South Koreans triumph in US robot challenge - dnetesn
http://phys.org/news/2015-06-south-koreans-triumph-robot.html
======
fblp
Fast motion video of the winning robot:
[https://www.youtube.com/watch?v=q_yfvlplJe0](https://www.youtube.com/watch?v=q_yfvlplJe0)

1min trailer of the winning robot:
[https://www.youtube.com/watch?v=L4B5BhDoS9o](https://www.youtube.com/watch?v=L4B5BhDoS9o)

------
Animats
That was a big change in the standings since yesterday. IHMC and KAIST weren't
even in the top 3 as of 5 PM yesterday. I thought Tartan Rescue had won.

------
Animats
I get the feeling that nobody responding here watched the competition. Is
there a forum where anyone is discussing this subject?

Notes:

\- Everybody using the Atlas robot had stability problems. Nobody seemed to be
outside of static stability (base of support under CG) let alone outside of
ZMP stability (base of support under CG modified to account for momentum.) Any
loss of balance meant a fall. They're probably using the basic DLL that Boston
Dynamics provided to get teams going. (One team admitted this.) That has
functions "walk slowly", and "stand maintaining balance using only joints from
the hip and below", plus direct control of joints. Boston Dynamics has
demonstrated much better locomotion control than that, but the teams didn't
have access to it. (Boston Dynamics supplied the Atlas robots and thus could
not compete.) IHMC was working on balance recovery [4] but didn't have it
working in time.

\- This is the new Atlas robot, unveiled in January 2015. It's still mostly
hydraulic, but it's now self-powered, with a big battery backpack. I think
there's also a hydraulic accumulator in there, so they can recover some energy
when running, but nobody at the event went fast enough to gain from that.
Mechanically, that machine is far more capable than it appeared to be in the
competition. It's quite capable of picking up objects from the ground, and
getting up if it falls. Nobody did either in the competition. The teams only
got these new robots around February, so they really haven't had the time to
develop software to use them effectively. Right now, the hardware is much
better than the software.

\- Everybody was doing their manipulation by almost pure teleoperation. As
soon as DARPA introduced delays into the data links (which they do to penalize
teleoperation), the robots spent most of their time stopped. The operators
were stuck waiting for enough data to get through to update their screens. Not
much autonomous operation here. Here's the winning team video, sped up about
30x.[2] Note that although it's capable of walking, it was run in kneeling
wheel mode almost all the time. Only for the stair climbing did it walk.

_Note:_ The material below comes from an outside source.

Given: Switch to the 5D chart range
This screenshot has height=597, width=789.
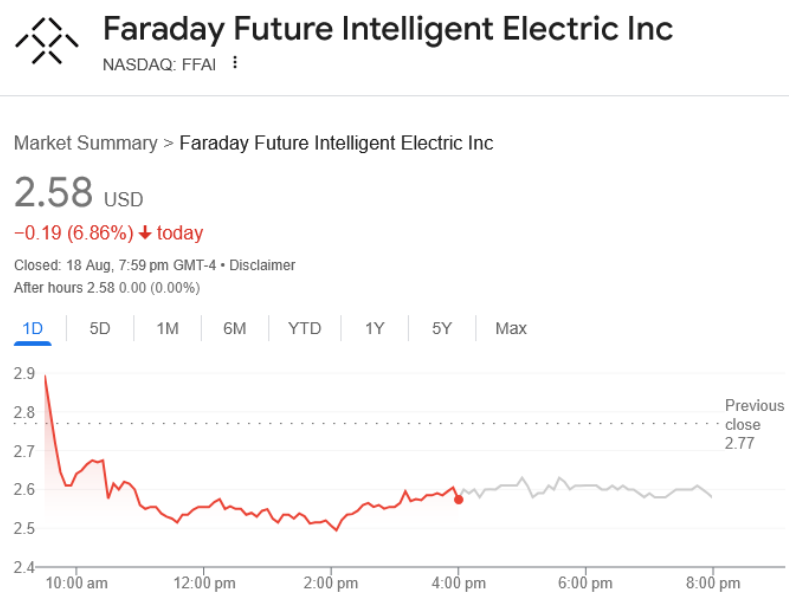Looking at the screenshot, I should tap(100, 328).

\- Nobody had combined manipulation and locomotion working at all. That's why
getting out of the vehicle was so hard - it takes coordinated leg and arm
movements.

\- The CMU team had a partially tracked base, and the NASA/JPL team had a
"monkey" robot with rollers at knees and elbows. They both did reasonably
well. If you're going to teleoperate, a dumber, statically stable robot is
easier to deal with. Of the top 3 finishers, only one used an non-wheeled
robot, an Atlas. Here's their first run, with two falls.[3] Again, this is a
30x speedup. The penalty for a fall or a need for repair was only a 10 minute
penalty, not disqualification.

\- The tasks were dumbed down twice during the project. The original specs
called for the robots to have to replace a pump. The final competition only
required turning a valve and cutting a hole in very soft material with a power
drill. Basically, the tasks were reduced to the point that they were hard, but
not so hard as to lead to total fail.

\- Schaft did better in the first round back in 2013, but after Google bought
them, they were pulled from the competition. Google, remember, now owns
Schaft, Boston Dynamics, and several other robotics companies.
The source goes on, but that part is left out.